■ WHAT IS EXPECTED:
Reproduce every item below word for word.

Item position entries
★ ★ ★

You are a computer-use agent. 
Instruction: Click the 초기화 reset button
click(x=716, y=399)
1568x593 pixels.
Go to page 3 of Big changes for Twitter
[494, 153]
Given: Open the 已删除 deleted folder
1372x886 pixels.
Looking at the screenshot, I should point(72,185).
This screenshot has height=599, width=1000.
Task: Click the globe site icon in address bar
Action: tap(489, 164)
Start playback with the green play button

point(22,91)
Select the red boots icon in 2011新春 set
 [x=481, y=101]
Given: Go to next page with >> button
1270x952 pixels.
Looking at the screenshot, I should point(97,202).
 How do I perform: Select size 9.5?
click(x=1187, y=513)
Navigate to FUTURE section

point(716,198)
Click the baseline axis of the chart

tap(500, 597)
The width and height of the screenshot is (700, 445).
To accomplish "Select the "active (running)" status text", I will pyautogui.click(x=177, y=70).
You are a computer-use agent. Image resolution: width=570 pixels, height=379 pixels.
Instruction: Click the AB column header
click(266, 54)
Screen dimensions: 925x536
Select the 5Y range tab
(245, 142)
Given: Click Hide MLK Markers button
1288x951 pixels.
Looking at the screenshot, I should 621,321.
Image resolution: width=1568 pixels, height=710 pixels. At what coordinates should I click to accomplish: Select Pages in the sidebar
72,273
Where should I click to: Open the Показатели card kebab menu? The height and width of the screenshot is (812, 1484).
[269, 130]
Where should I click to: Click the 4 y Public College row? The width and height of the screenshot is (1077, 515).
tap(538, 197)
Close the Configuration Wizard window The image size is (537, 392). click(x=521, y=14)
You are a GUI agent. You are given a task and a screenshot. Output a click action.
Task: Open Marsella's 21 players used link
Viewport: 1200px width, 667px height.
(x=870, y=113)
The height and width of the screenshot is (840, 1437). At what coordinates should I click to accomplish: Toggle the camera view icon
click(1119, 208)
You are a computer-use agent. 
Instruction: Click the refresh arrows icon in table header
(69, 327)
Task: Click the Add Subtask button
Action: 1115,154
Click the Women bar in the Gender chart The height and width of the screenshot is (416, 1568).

★ ★ ★

■ ANSWER BELOW:
You are a computer-use agent. 
Instruction: Click the 초기화 reset button
click(x=716, y=399)
1568x593 pixels.
Go to page 3 of Big changes for Twitter
[494, 153]
Given: Open the 已删除 deleted folder
1372x886 pixels.
Looking at the screenshot, I should point(72,185).
This screenshot has height=599, width=1000.
Task: Click the globe site icon in address bar
Action: tap(489, 164)
Start playback with the green play button

point(22,91)
Select the red boots icon in 2011新春 set
 [x=481, y=101]
Given: Go to next page with >> button
1270x952 pixels.
Looking at the screenshot, I should point(97,202).
 How do I perform: Select size 9.5?
click(x=1187, y=513)
Navigate to FUTURE section

point(716,198)
Click the baseline axis of the chart

tap(500, 597)
The width and height of the screenshot is (700, 445).
To accomplish "Select the "active (running)" status text", I will pyautogui.click(x=177, y=70).
You are a computer-use agent. Image resolution: width=570 pixels, height=379 pixels.
Instruction: Click the AB column header
click(266, 54)
Screen dimensions: 925x536
Select the 5Y range tab
(245, 142)
Given: Click Hide MLK Markers button
1288x951 pixels.
Looking at the screenshot, I should 621,321.
Image resolution: width=1568 pixels, height=710 pixels. At what coordinates should I click to accomplish: Select Pages in the sidebar
72,273
Where should I click to: Open the Показатели card kebab menu? The height and width of the screenshot is (812, 1484).
[269, 130]
Where should I click to: Click the 4 y Public College row? The width and height of the screenshot is (1077, 515).
tap(538, 197)
Close the Configuration Wizard window The image size is (537, 392). click(x=521, y=14)
You are a GUI agent. You are given a task and a screenshot. Output a click action.
Task: Open Marsella's 21 players used link
Viewport: 1200px width, 667px height.
(x=870, y=113)
The height and width of the screenshot is (840, 1437). At what coordinates should I click to accomplish: Toggle the camera view icon
click(1119, 208)
You are a computer-use agent. 
Instruction: Click the refresh arrows icon in table header
(69, 327)
Task: Click the Add Subtask button
Action: 1115,154
Click the Women bar in the Gender chart The height and width of the screenshot is (416, 1568).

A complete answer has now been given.